IGODAP is an ongoing project of Diversity New Zealand.
What are the benefits of following IGODAP?
When you follow you will receive regular emails informing you of ways to be more involved in disability and mainstream arts – rehearsals, seminars, training, media opportunities and articles to name a few. You also have access to disabled artists around the world, with whom to discuss ideas, problems and strategies via comments and on the Discuss page.
In addition the Guild includes those individuals and organisations who are involved in or supportive of disability art and performance.
IGODAP is not a large organisation and, therefore, cannot offer money or on-going support to artists, but we will do what we can to point you in the right direction.
To be a globally recognised collective voice of artists and performers who identify with impairment and/or disability.
1. To provide an opportunity for disabled artists and performers to network and exchange information, ideas and experience
2. To represent the global interests of disabled artists and performers
3. To facilitate the development of the global disability arts and culture movement
4. To be a leading international authority on disability arts, performance and culture
5. To demonstrate the value and presence of disability arts and culture to the global disability and mainstream communities
How did IGODAP get started?
The concept of IGODAP came from New Zealand comedian, poet, speaker and writer Philip Patston. In August 2001 he attended and performed at the kickstART! International Celebration of Disability Arts and Culture in Vancouver, Canada. This Celebration highlighted the distinct perspectives and creativity of artists and performers with all types of disabilities. The four-day event provided an opportunity to explore new territory in visual and literary arts, dance, theatre, music, film, video, and humour.
Philip returned at a loss to describe the Celebration and the impact it had on him as a disabled artist/performer. He found it impossible to articulate the experience of being in the company of more than 23 international and 44 Canadian performers with disability and 38 visual artists with disability. He failed to explain the superior talent and richness of performance and artistic expression he witnessed. His belief was affirmed that art and performance — be they literary, dance, theatre, music, film, video, or humour — are magic and creative forces. Mixed with the experience of disability, however, he saw them become a miraculous expression of the illusion of limitation and proof of the existence of infinite human potential.

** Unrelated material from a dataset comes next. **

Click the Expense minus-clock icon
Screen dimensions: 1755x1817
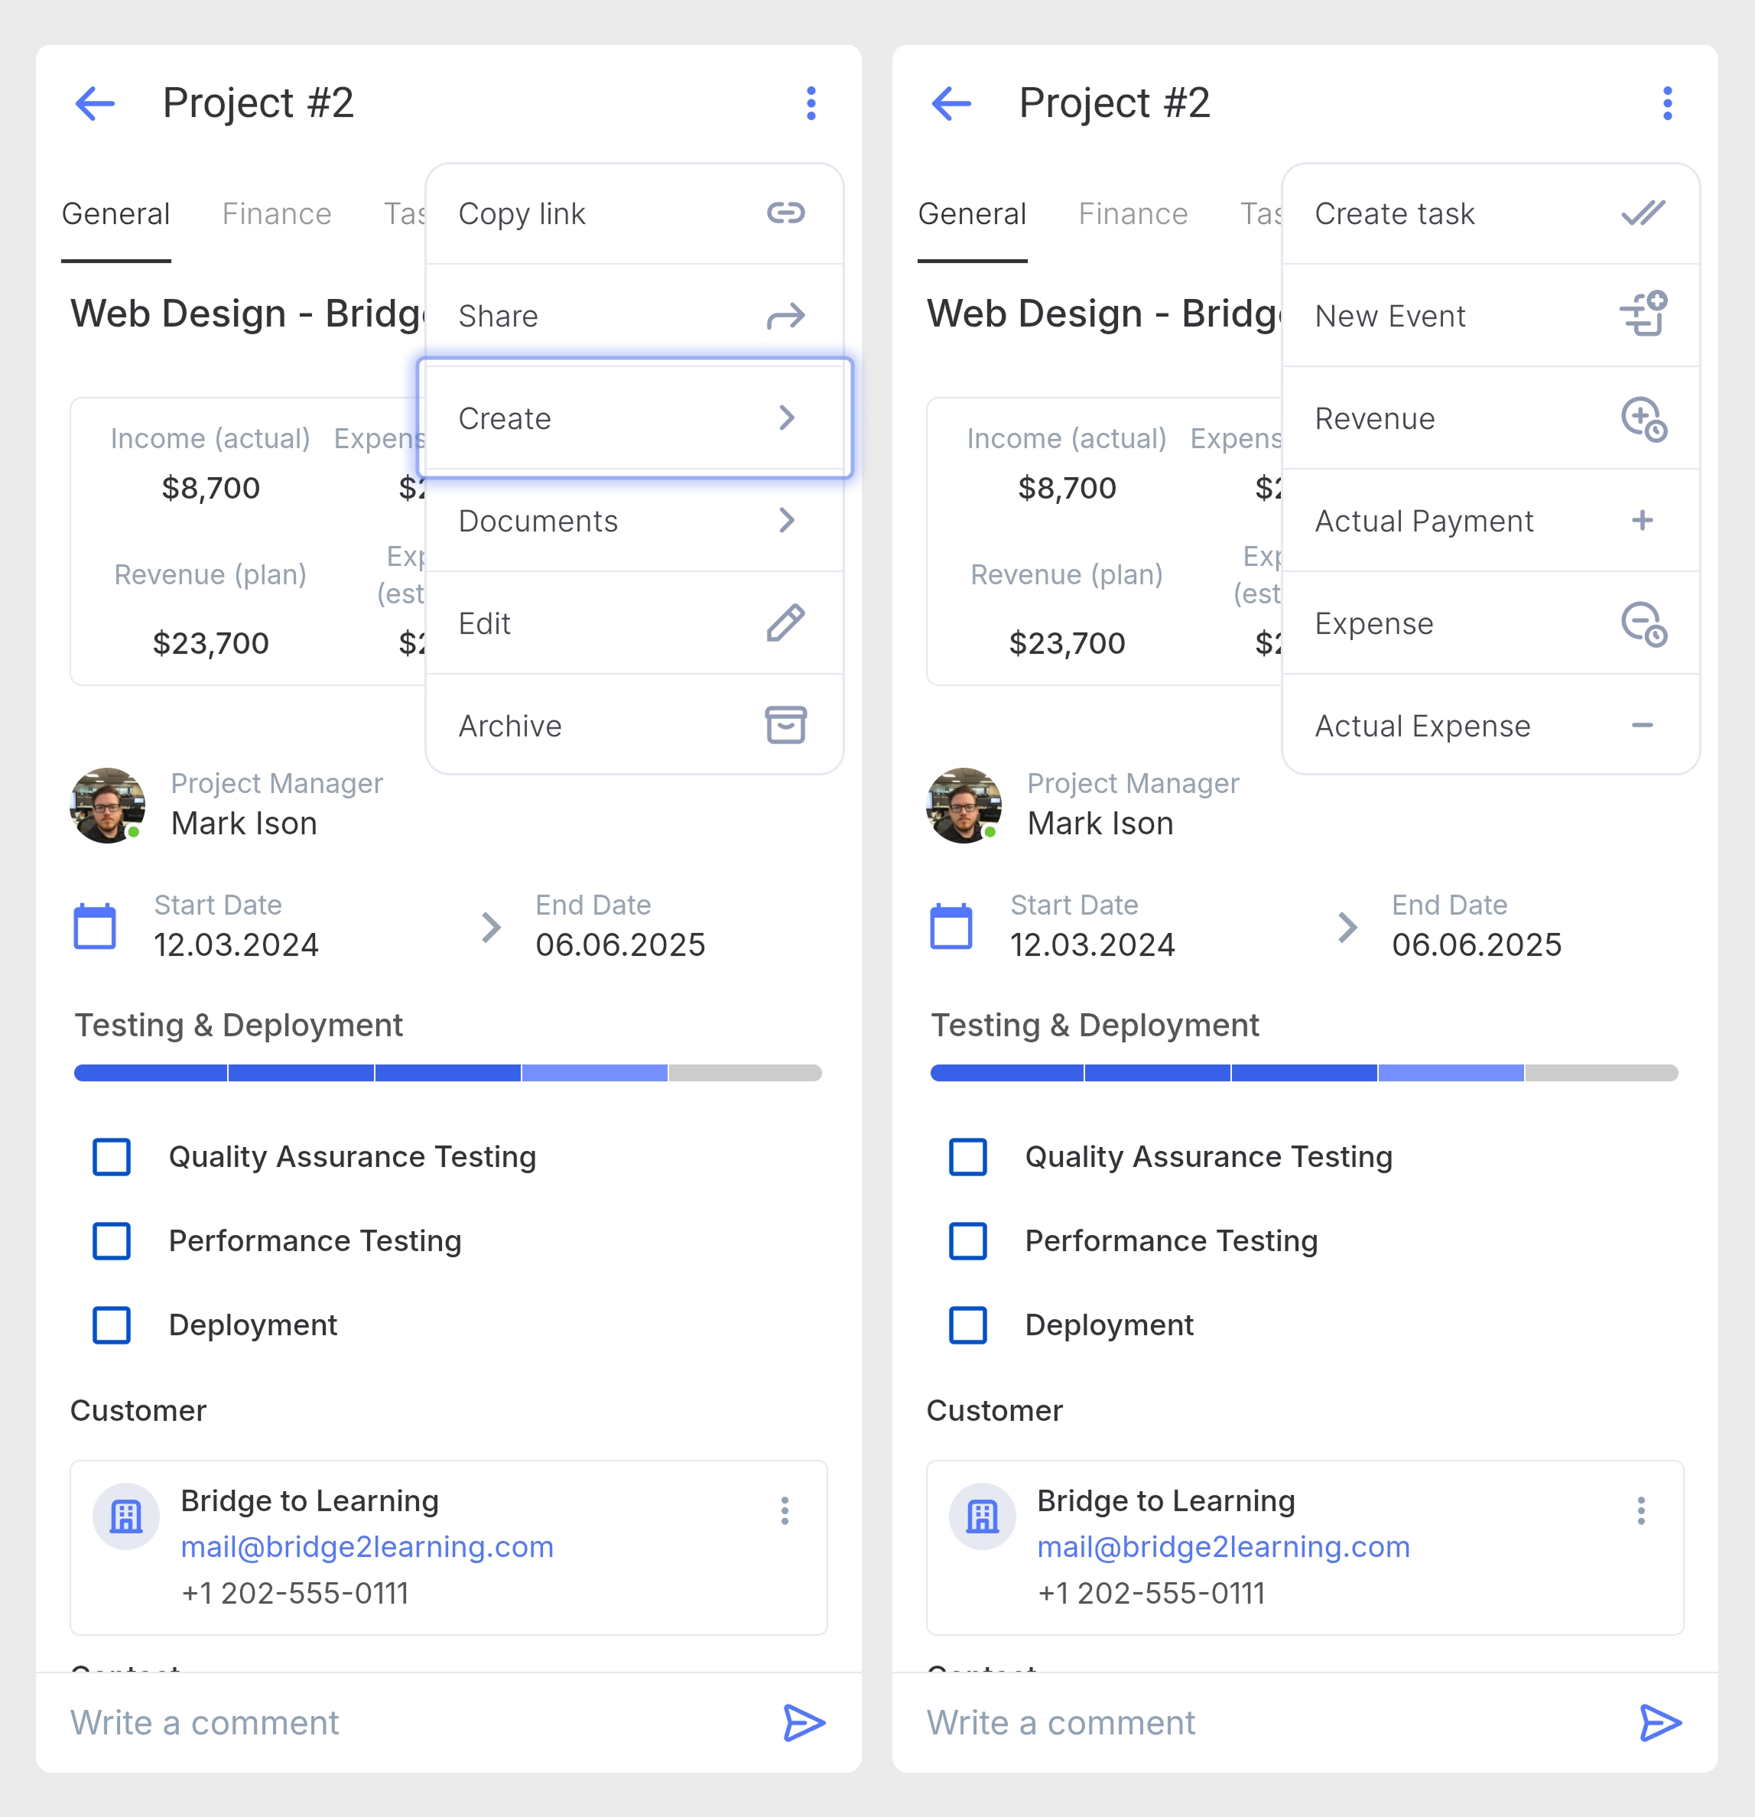point(1643,624)
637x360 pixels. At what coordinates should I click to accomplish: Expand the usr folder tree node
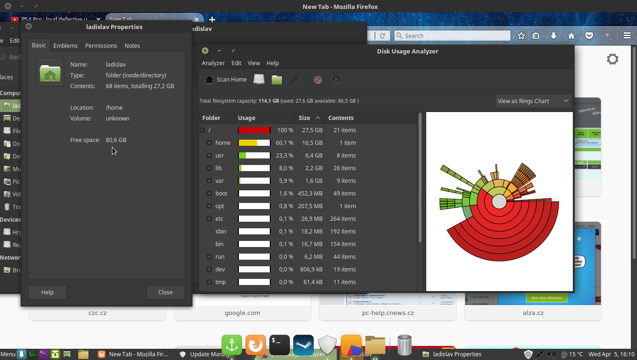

He couldn’t shake the thought that the energy of kickstART! — and particularly the union of the artists and performers — could not be allowed to dissipate. He saw a need for disabled artists and performers to communicate, share ideas, be represented and promoted, and continue to build a global presence, in both the artistic and disability communities in order for the disability arts movement to mature and develop.
Philip knew of many organisations that organise and promote disability arts and performance events. However, there did not seem to be an international organization of artists and performers with disability. He thought there needed to be. He thought it was time. So he created it.